THE EFFECT OF LECITHIN ON ALVEOGRAPH CHARACTERISTICS, BAKING AND SENSORIAL QUALITIES OF WHEAT FLOUR

Georgiana Gabriela CODINĂ, Silvia MIRONEASA

Abstract

Lecithin is a natural surfactant, which could be used like bread improver in order to improve dough rheological behavior, bread quality characteristics and it sensorial properties. The aim of this study was to investigate the effect of lecithin which was added in different doses (0.1-0.5%) into flour with a very good quality for bread making on dough rheological properties and bread quality.
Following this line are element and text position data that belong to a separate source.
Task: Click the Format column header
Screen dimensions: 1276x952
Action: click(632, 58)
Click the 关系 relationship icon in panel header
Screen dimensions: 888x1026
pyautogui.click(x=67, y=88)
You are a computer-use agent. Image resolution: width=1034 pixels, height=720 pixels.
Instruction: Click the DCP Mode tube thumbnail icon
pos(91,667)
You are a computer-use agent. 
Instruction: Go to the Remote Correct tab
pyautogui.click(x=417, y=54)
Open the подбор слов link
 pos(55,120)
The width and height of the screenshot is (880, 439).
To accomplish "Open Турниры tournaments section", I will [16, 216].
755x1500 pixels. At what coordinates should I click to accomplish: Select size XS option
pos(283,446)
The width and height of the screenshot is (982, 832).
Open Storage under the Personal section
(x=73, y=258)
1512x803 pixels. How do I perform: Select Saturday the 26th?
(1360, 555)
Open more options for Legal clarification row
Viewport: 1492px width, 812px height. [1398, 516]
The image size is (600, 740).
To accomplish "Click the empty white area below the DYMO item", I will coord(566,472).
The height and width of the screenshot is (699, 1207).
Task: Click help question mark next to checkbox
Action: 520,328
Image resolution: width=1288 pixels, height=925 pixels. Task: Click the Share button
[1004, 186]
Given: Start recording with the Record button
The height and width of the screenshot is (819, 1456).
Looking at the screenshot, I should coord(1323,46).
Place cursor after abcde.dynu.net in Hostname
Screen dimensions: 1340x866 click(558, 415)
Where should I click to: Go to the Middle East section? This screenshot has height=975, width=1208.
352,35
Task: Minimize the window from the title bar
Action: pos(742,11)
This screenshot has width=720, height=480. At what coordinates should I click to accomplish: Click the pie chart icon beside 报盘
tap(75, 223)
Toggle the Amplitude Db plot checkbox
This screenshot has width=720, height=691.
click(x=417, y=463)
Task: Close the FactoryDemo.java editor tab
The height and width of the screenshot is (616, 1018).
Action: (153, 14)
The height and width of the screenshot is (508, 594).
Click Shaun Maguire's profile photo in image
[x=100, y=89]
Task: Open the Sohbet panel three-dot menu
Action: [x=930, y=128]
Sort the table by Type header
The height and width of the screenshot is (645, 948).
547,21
Dough rheological properties measured were dough resistance (P), dough extensibility (L), index of swelling (G), baking strength (W) and configuration ratio (P/L) using a Chopin Alveograph. The presence of lecithin influences the alveogram characteristics by increasing dough resistance, baking strength, the configuration ratio P/L and by decreasing dough extensibility and index of swelling. The bread quality characteristics like loaf volume, porosity and elasticity were improved by lecithin addition. Also, bread sensorial characteristics like external appearance, crust aspect, firmness and taste were better evaluated in the sample with lecithin addition. Therefore, by using lecithin on bread making, the effects of baked products are visible in terms of loaf volume, porosity and elasticity increasing, the freshness preserving, as well as the crumb structure improvement. All the results obtained in this study suggested that lecithin can be used in small concentrations as an excellent improver in bread making.